Avihai Horon <[email protected]> writes:
> The VFIO_MIGRATION event notifies users when a VFIO device transitions
> to a new state.
>
> One use case for this event is to prevent timeouts for RDMA connections
> to the migrated device. In this case, an external management application
> (not libvirt) consumes the events and disables the RDMA timeout
> mechanism when receiving the event for PRE_COPY_P2P state, which
> indicates that the device is non-responsive.
>
> This is essential because RDMA connections typically have very low
> timeouts (tens of milliseconds), which can be far below migration
> downtime.
>
> However, under heavy resource utilization, the device transition to
> PRE_COPY_P2P can take hundreds of milliseconds to complete. Since the
> VFIO_MIGRATION event is currently sent only after the transition
> completes, it arrives too late, after RDMA connections have already
> timed out.
>
> To address this, send an additional "prepare" event immediately before
> initiating the PRE_COPY_P2P transition.
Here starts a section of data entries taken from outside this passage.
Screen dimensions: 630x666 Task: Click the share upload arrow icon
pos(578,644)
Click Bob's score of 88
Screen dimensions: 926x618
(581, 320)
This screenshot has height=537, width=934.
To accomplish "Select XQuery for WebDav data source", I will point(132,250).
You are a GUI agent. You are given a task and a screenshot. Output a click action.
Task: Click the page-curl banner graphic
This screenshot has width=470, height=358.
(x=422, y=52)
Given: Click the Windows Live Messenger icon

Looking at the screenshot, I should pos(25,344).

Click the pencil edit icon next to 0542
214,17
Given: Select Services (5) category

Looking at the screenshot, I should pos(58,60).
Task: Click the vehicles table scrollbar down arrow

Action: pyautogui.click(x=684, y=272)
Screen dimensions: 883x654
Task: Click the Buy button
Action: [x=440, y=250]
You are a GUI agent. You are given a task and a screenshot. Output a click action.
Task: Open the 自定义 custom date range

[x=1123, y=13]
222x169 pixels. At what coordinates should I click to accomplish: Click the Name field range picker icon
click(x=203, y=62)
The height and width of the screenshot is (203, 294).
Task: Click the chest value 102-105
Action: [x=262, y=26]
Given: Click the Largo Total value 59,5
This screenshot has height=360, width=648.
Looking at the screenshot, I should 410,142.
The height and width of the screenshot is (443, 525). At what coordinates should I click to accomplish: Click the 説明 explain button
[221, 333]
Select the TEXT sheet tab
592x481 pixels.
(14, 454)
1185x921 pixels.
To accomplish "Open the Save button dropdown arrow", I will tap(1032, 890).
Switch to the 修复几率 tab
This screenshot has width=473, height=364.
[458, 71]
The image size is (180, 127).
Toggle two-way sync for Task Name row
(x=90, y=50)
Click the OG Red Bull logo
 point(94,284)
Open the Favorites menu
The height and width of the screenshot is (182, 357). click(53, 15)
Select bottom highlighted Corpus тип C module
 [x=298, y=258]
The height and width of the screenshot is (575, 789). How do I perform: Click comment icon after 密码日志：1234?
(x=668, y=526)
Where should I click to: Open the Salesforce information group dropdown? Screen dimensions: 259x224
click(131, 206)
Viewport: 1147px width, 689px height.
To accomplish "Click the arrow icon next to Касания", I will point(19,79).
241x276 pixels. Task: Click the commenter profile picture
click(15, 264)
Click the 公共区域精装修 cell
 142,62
This guarantees timely event
> delivery regardless of how long the actual state transition takes.
>
> Signed-off-by: Avihai Horon <[email protected]>
[...]
> diff --git a/qapi/vfio.json b/qapi/vfio.json
> index a1a9c5b673..17b6046871 100644
> --- a/qapi/vfio.json
> +++ b/qapi/vfio.json
> @@ -11,7 +11,13 @@
> ##
> # @QapiVfioMigrationState:
> #
> -# An enumeration of the VFIO device migration states.
> +# An enumeration of the VFIO device migration states. In addition to
> +# the regular states, there are prepare states (with 'prepare' suffix)
> +# which indicate that the device is just about to transition to the
> +# corresponding state. Note that seeing a prepare state for state X
> +# doesn't guarantee that the next state will be X, as the state
> +# transition can fail and the device may transition to a different
> +# state instead.
> #
> # @stop: The device is stopped.
> #
> @@ -32,11 +38,14 @@
> # tracking its internal state and its internal state is available
> # for reading.
> #
> +# @pre-copy-p2p-prepare: The device is just about to move to
> +# pre-copy-p2p state. (since 11.0)
> +#
> # Since: 9.1
> ##
> { 'enum': 'QapiVfioMigrationState',
> 'data': [ 'stop', 'running', 'stop-copy', 'resuming', 'running-p2p',
> - 'pre-copy', 'pre-copy-p2p' ] }
> + 'pre-copy', 'pre-copy-p2p', 'pre-copy-p2p-prepare' ] }
>
> ##
> # @VFIO_MIGRATION:
Acked-by: Markus Armbruster <[email protected]>
[...]